Vera, who’s been lulled into a kind of jungle-campfire reverie herself, sits up straight. The fountain of youth? It’s almost more synchronicity than she can bear. And yet nothing at this convergence seems threatening, nothing’s waiting here in ambush.

“So Alexander searched all around for a cook for his expedition, but since it’s well known that cooks like nothing better than tending the home fires—”

“Like Ethel,” says Carl, lovingly.

“Like me,” says Ethel. “But finally one came forward, a man named…Kezir, Carl?

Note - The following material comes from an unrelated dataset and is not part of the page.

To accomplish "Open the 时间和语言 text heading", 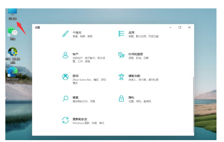I will 136,54.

“Something like that,” says Carl.

“By this time Alexander’s heard that the fountain of youth can be found in the Black Land, the country of permanent darkness.” Ethel shudders. “So he and his army push on through the Red Land, the Blue Land, the Yellow Land. Finally they reach the White Land where everything—the earth, the sky, the sun—is frozen and white. Alexander’s whole party panics and deserts; only the emperor and Kezir, his cook, remain.

“They travel on into the Black Land, where the soil is the color of ebony, the trees are black—the leaves, the sky, the air; they can hardly see. They feel like Carl and I did that last night by the bend in the river: they can’t
believe
the fountain of youth could be there. Alexander goes ahead, ordering Kezir to stay back and cook dinner. The cook takes what’s left of their food—the last dried fish he’s saved for Alexander’s meal. He kneels by a black pond to wash it, and when he dips it into the black water, the fish comes alive in his hands and swims away.”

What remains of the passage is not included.